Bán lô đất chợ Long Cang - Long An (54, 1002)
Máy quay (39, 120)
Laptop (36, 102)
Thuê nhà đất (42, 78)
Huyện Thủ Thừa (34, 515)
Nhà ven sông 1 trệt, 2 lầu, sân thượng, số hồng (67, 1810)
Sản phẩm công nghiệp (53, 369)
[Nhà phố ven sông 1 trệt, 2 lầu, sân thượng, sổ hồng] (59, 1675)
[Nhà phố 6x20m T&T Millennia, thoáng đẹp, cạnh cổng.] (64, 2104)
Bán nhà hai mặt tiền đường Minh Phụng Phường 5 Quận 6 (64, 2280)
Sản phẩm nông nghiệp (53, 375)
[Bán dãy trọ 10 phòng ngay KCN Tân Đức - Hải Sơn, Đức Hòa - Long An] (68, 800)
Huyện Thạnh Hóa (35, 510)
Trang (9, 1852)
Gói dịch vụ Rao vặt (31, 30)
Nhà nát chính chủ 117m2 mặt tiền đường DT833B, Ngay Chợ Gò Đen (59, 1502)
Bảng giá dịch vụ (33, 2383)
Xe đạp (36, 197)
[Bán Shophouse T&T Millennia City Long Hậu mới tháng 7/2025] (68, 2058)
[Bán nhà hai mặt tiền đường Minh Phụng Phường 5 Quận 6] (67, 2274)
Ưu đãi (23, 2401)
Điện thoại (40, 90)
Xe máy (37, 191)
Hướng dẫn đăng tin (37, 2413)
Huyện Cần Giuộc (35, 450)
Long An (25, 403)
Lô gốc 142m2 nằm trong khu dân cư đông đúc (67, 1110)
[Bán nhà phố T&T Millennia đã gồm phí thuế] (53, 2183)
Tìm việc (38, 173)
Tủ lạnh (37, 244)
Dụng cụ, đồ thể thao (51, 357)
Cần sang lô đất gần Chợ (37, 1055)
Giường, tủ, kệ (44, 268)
• • •
**Exercise directions**
What should appear is an exact copy of the lines from the one with "Sản phẩm nông nghiệp (53, 375)" through the end of the entries above, ends included, and no other text.

**Output below**
Sản phẩm nông nghiệp (53, 375)
[Bán dãy trọ 10 phòng ngay KCN Tân Đức - Hải Sơn, Đức Hòa - Long An] (68, 800)
Huyện Thạnh Hóa (35, 510)
Trang (9, 1852)
Gói dịch vụ Rao vặt (31, 30)
Nhà nát chính chủ 117m2 mặt tiền đường DT833B, Ngay Chợ Gò Đen (59, 1502)
Bảng giá dịch vụ (33, 2383)
Xe đạp (36, 197)
[Bán Shophouse T&T Millennia City Long Hậu mới tháng 7/2025] (68, 2058)
[Bán nhà hai mặt tiền đường Minh Phụng Phường 5 Quận 6] (67, 2274)
Ưu đãi (23, 2401)
Điện thoại (40, 90)
Xe máy (37, 191)
Hướng dẫn đăng tin (37, 2413)
Huyện Cần Giuộc (35, 450)
Long An (25, 403)
Lô gốc 142m2 nằm trong khu dân cư đông đúc (67, 1110)
[Bán nhà phố T&T Millennia đã gồm phí thuế] (53, 2183)
Tìm việc (38, 173)
Tủ lạnh (37, 244)
Dụng cụ, đồ thể thao (51, 357)
Cần sang lô đất gần Chợ (37, 1055)
Giường, tủ, kệ (44, 268)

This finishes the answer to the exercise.